Dylan’s 37th studio album, Fallen Angels, his 37th studio album overall, was released a year later and includes further Great American Songbook classics. With his three-disc studio album Triplicate, released in 2017, he continued to honor the classics. It contains 30 American oldies, including “Stormy Weather,” “As Time Goes By,” and “The Best Is Yet To Come.”
In addition to Grammy, Academy, and Golden Globe awards, President Barack Obama also presented Dylan with the Presidential Medal of Freedom in 2012. The renowned singer-songwriter was also awarded the Nobel Prize in Literature on October 13, 2016, marking the first time a musician had achieved the distinction. He was praised by the Swedish Academy “for having established new lyrical expressions within the great American song heritage” and became the first American to receive the award since novelist Toni Morrison in 1993.

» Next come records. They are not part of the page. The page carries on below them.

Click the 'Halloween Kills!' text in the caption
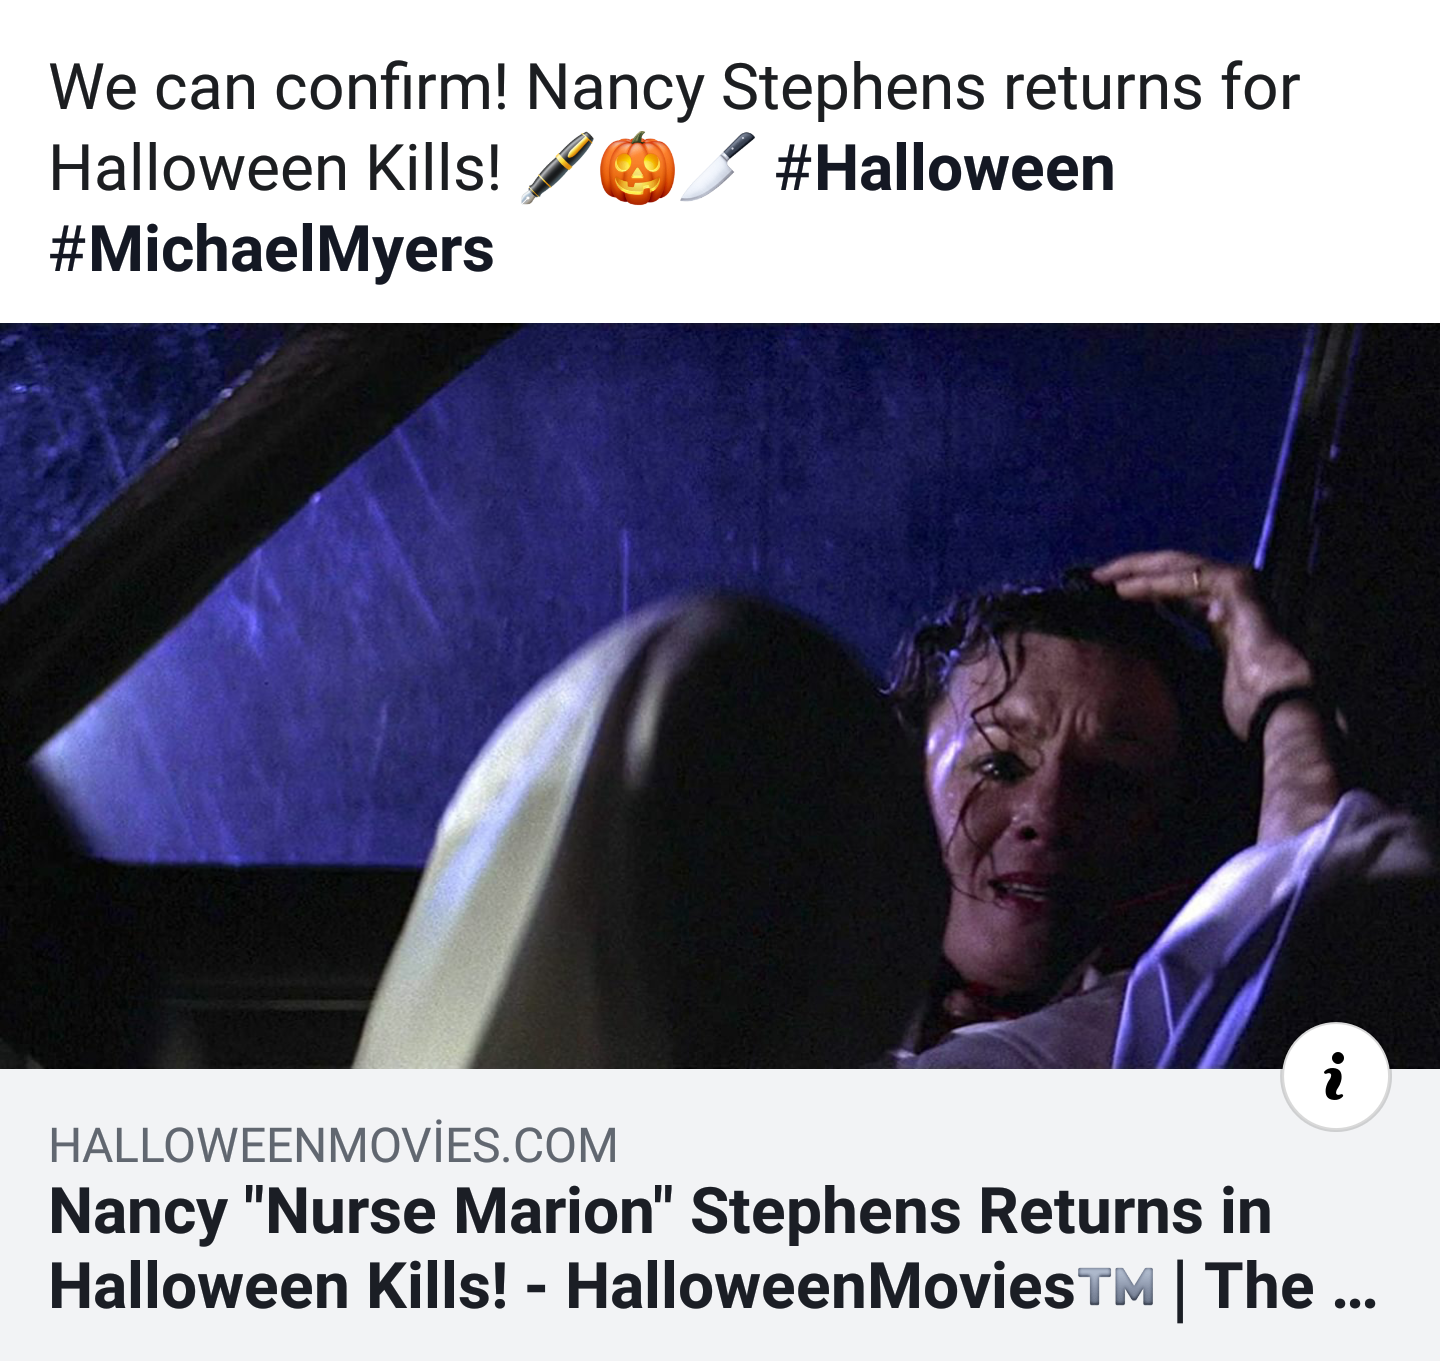275,168
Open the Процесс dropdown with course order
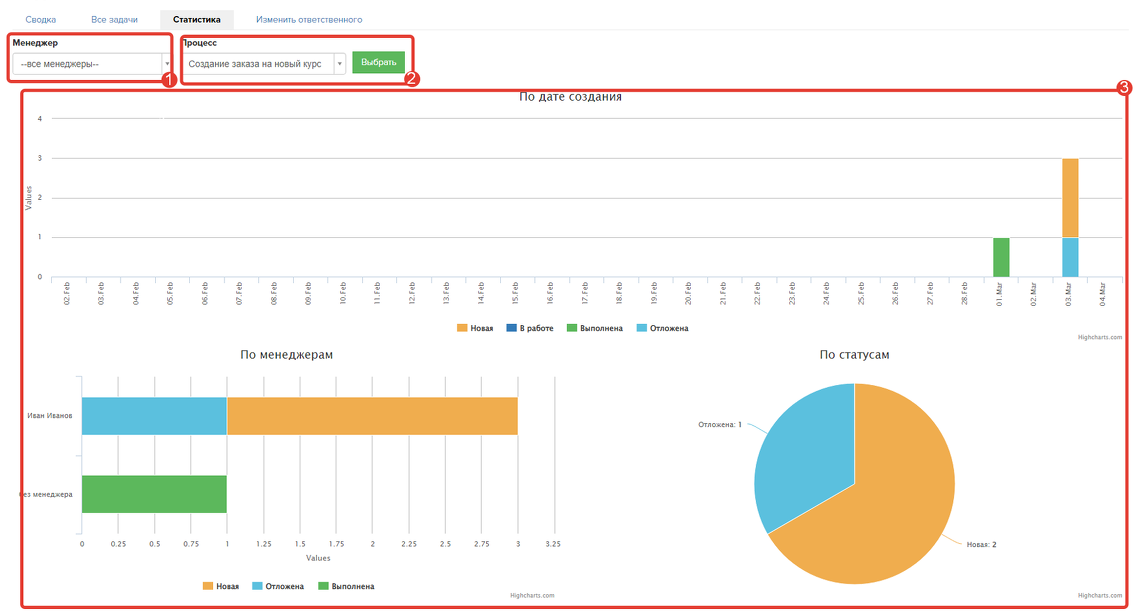Image resolution: width=1141 pixels, height=611 pixels. [256, 63]
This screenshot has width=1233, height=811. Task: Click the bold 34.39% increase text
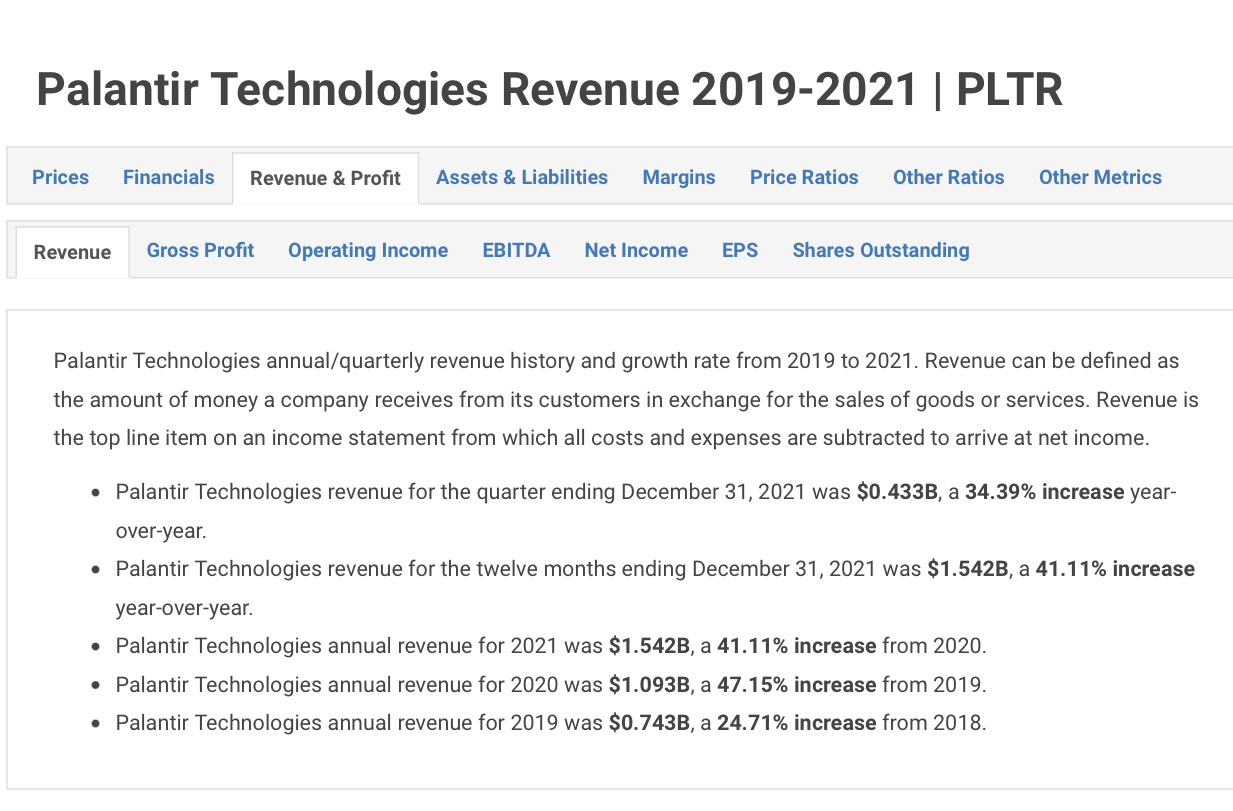1044,492
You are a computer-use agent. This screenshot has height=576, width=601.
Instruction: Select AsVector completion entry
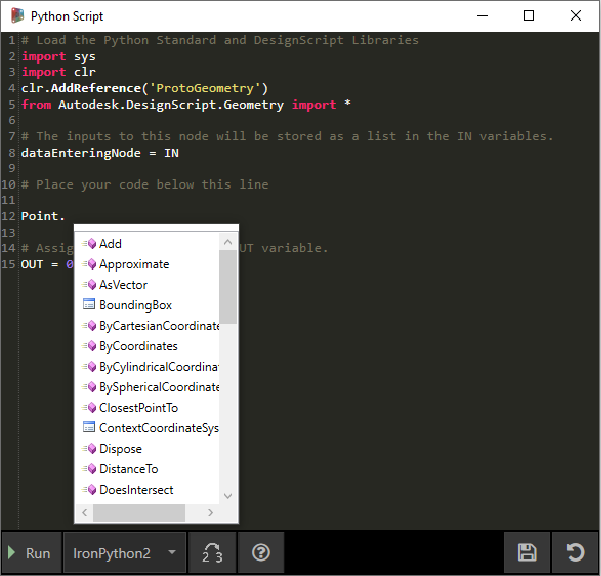[123, 285]
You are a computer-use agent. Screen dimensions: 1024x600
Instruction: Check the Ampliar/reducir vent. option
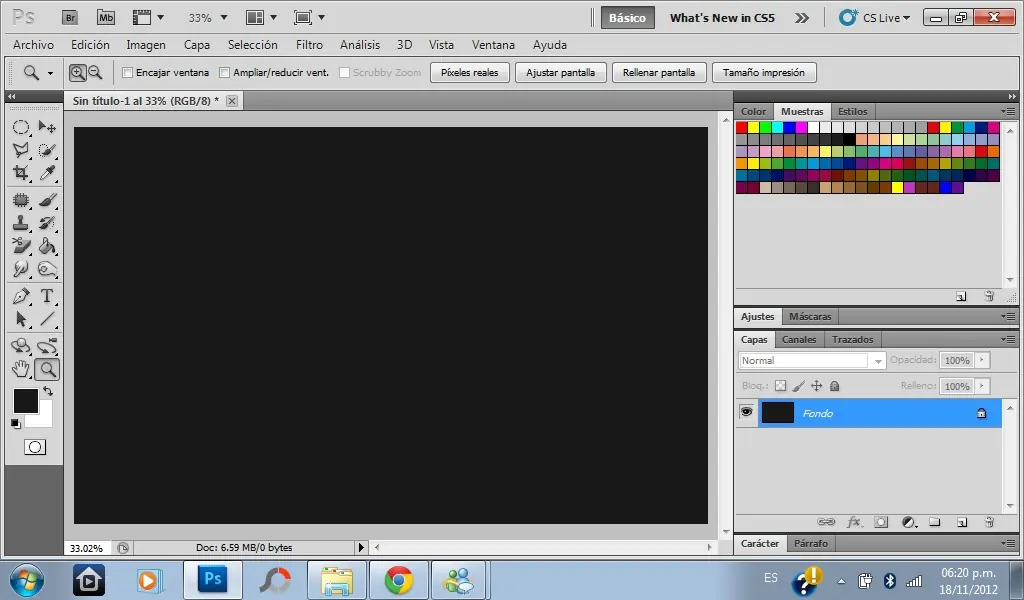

With the publication of the boxed set Trouble No More — The Bootleg Series Vol. 13 / 1979–1981, Dylan was once again in the news in November 2017. Around same time, it was revealed that his former recording studio in Greenwich Village, Manhattan, would be converted into a luxury residential complex with lofts going for a minimum of $12,500 per month. The door to his room at the renowned Chelsea Hotel was soon auctioned off for $100,000.
The six-track EP Universal Love: Wedding Songs Re imagined, which was released in 2018 and has iconic wedding songs from various eras updated with same-sex pronouns, included Dylan as one of the artists. Dylan rewrote later songs like “My Girl” and “And Then He Kissed Me” with a pronoun twist, as well as the 1929 standard “She’s Funny That Way” as “He’s Funny That Way.”
The renowned composer also introduced Heaven’s Door Spirits, a whiskey line, in that same year. The Heaven Hill Distillery sued for alleged trademark violation in August.
With Travelin’ Thru, 1967-1969: The Bootleg Series Vol. 15 by Bob Dylan (Featuring Johnny Cash), another collection of unheard music was released in November 2019. In addition to songs from Dylan’s 1969 collaborations with Cash, the three-CD set featured outtakes from the 1967 John Wesley Harding and 1969 Nashville Skyline recording sessions as well as songs from his 1970 session with bluegrass legend Earl Scruggs.
Dylan surprised his followers by releasing “Murder Most Foul,” a 17-minute ballad commemorating John F. Kennedy’s murder, in March 2020. In a short statement, he offered few specifics about the song, saying only that it had been “recorded a long back.”